DeBlois, em entrevista, definiu Como Treinar Seu Dragão 2 como o O Império Contra-Ataca (Irvin Kershner, 1980) da saga, adaptada dos livros infantis de Cressida Cowell. É uma comparação muito certeira. O novo filme explora o universo criado por Cowell e desnuda nuances escondidas pela moral simples do seu antecessor, pegando emprestado bons traços do cinema épico.

Passaram-se 5 anos desde os eventos de Como Treinar Seu Dragão. A cidade viking que conhecemos então se tornou um espaço pacífico de convivência harmônica entre humanos e dragões. Soluço, nosso herói, já saiu da puberdade. Ele e seus amigos, cavaleiros em dragões, são bem-feitores que enfrentam contrabandistas megalomaníacos como Drago, o grande vilão do filme.

Essa luta do bem contra o mal foi uma das coisas que o primeiro filme fez bem em evitar. Embora ela pareça um pouco fora de lugar neste, é bem-vinda como um vício da narrativa épica da qual DeBlois claramente quer se aproximar. Ele enriquece o imaginário da saga com os mais belos planos do cinema de animação, sempre tomando tempo para contemplar a tragédia, a dor, o mistério e a beleza. Em um deles, somos apresentados a uma cavaleira mascarada, é o momento mais bonito do filme, que ajuda a construir a delicada relação de uma crucial personagem feminina com o filho.

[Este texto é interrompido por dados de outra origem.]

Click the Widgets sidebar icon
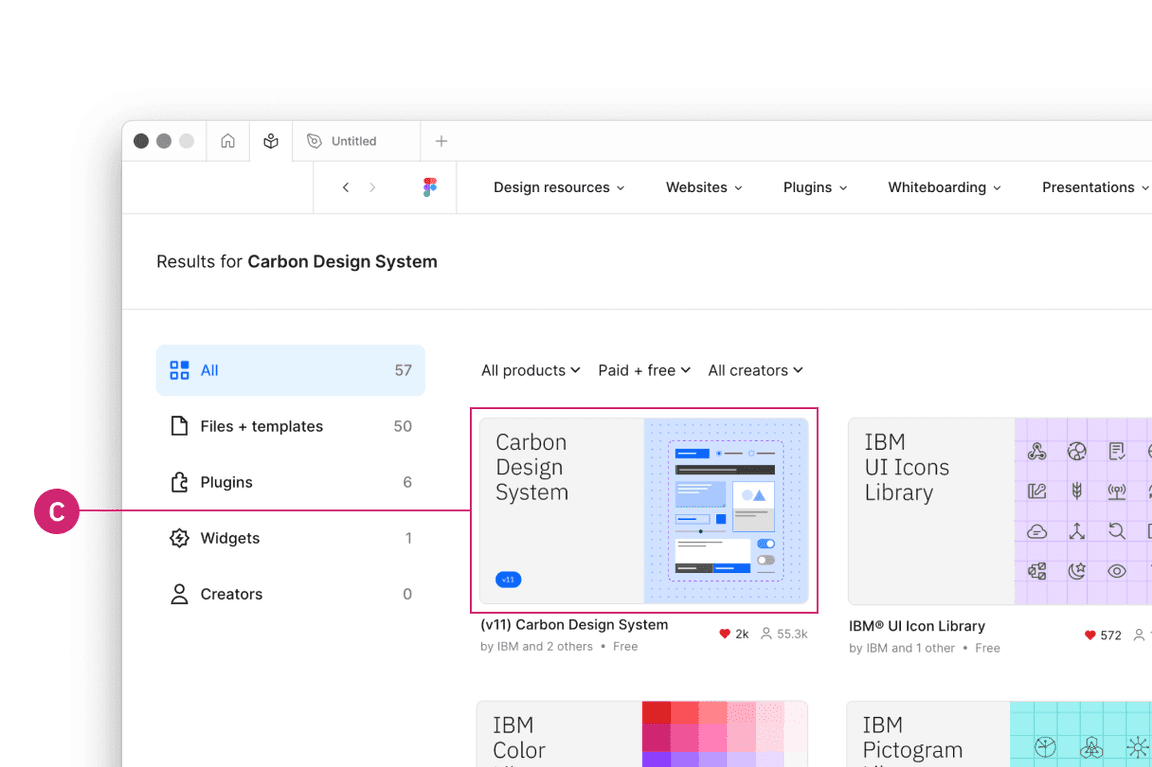 tap(180, 538)
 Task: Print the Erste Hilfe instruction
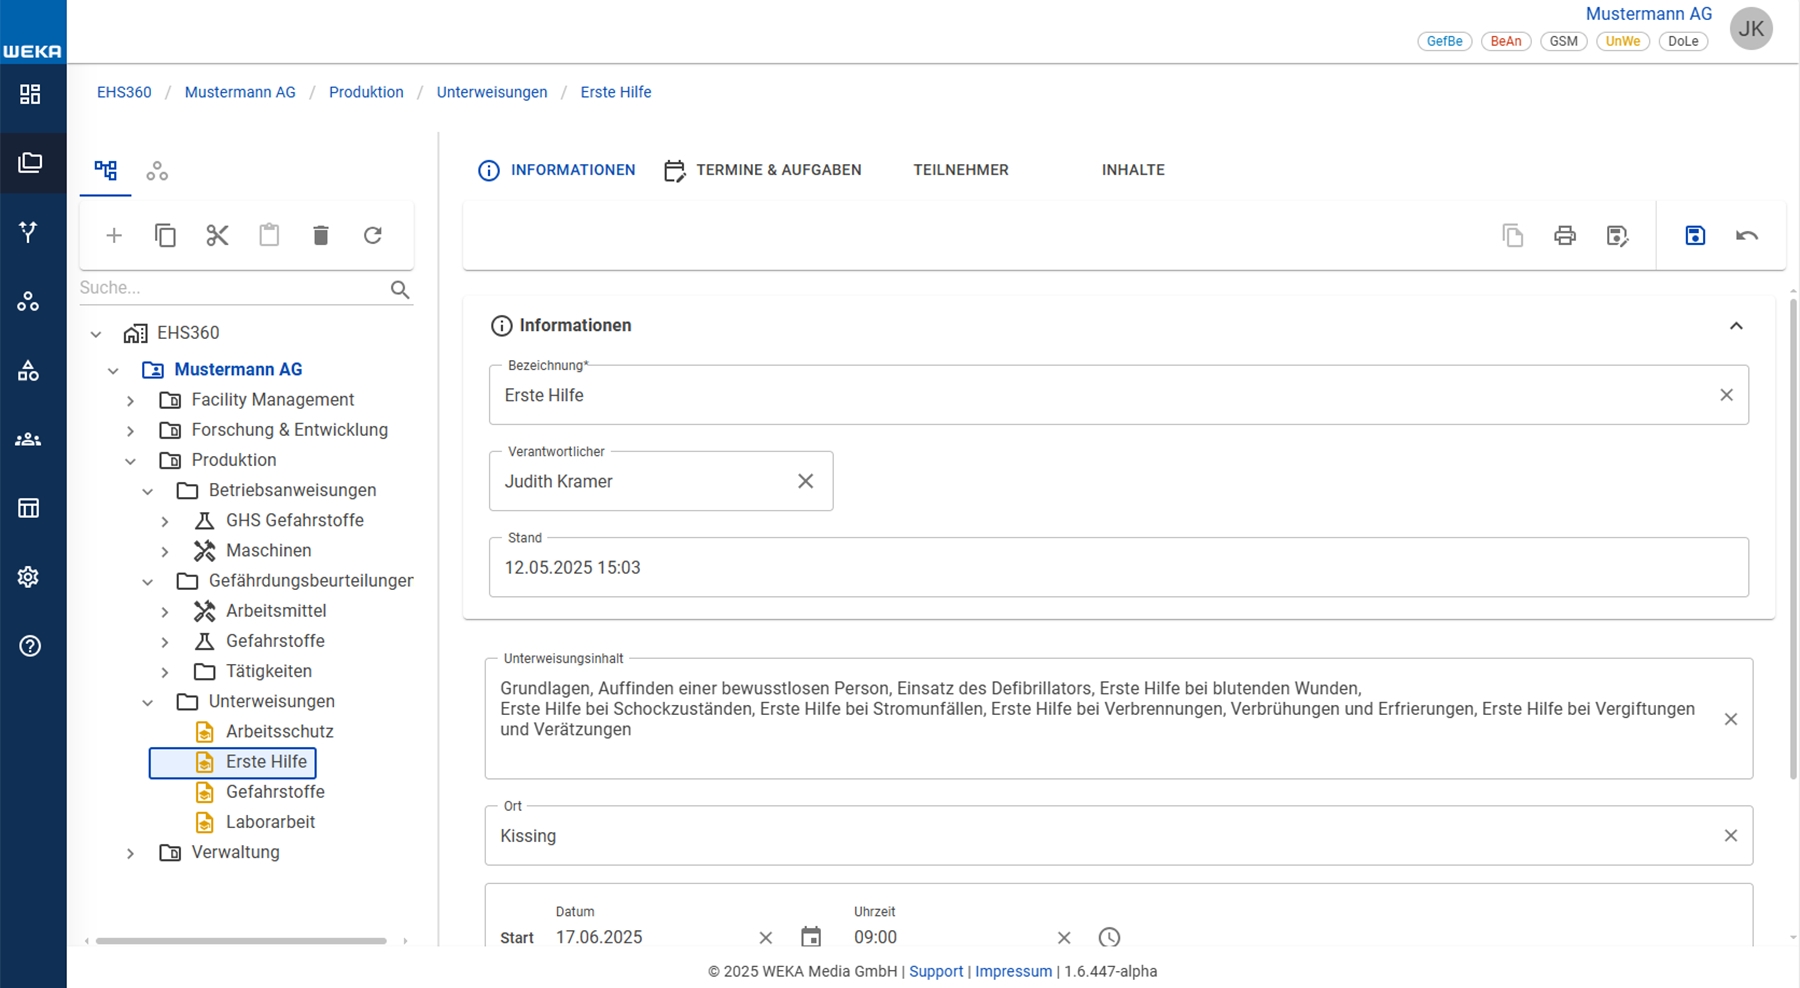[x=1565, y=236]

Aí está outro vício do épico que, se não prejudica Como Treinar Seu Dragão 2, atrasa-o alguns anos. As personagens femininas, todas, são restritas às suas funções de mulher: mãe, esposa, objeto de desejo (o fato de a última estar associada no filme a uma garota masculinizada não é sinal de modernidade quando está restrita, em todas as suas cenas, a desejar um homem ou ser desejada por eles). Uma piada que revela sutilmente a sexualidade de um personagem não é tão interessante, principalmente se você já viu o delicioso ParaNorman(Chris Butler e Sam Fell, 2012). Como Treinar Seu Dragão é uma saga masculina e, além disso, que celebra a hereditariedade masculina.

Seria injusto sugerir que as personagens femininas do filme não são boas. Pelo contrário, são personagens sólidas, fortes. A questão é que estão todos ali (homens, mulheres e dragões) reduzidos ao íntimo de seus arquétipos mitológicos: do pai, da mãe, do sucessor, da fêmea sábia. São construções antigas e permanentes de que o filme utiliza. E é curioso que o faça. Nos últimos anos, o cinema de animação tem investido muito em amadurecer o seu humor, imagino que objetivando uma aproximação com os pais que acompanham os filhos às salas de cinema. Isso tem disfarçado e até propositalmente desconstruído as relações dramáticas mais comuns. A Dreamworks, principalmente, fugiu do drama e correu direto para a comédia.

Em Como Treinar Seu Dragão 2, porém, são justamente as investidas cômicas que nunca funcionam. Há problemas no roteiro de DeBlois, muitos desvios desnecessários que quebram a construção do drama com um humor desconfortavelmente fora de lugar. Seria, no entanto, muito mais fácil permanecer com o filme, mesmo passando por essas cenas, se a dublagem nacional não fosse tão problemática. Gustavo Pereira é um ótimo dublador e fez um excelente trabalho com Soluço no primeiro filme, mas aqui ele não acompanha o desenvolvimento do personagem e continua caracterizando-o como um pré-adolescente, com os tropeços comuns ao tom de voz da puberdade. Os monólogos do personagem sofrem com um mau timingda interpretação, e as piadas são sempre constrangedoras.

Como Treinar Seu Dragão 2 não é particularmente especial, mas acompanha o primeiro numa saudável contramão das produções da Dreamworks. É um bom filme com seus tropeços. E, mais importante, não subestima o senso crítico e emocional infantil tanto quanto outros. O 3-D ajuda na contemplação de seus belíssimos e cuidadosos planos, mas não é nunca essencial.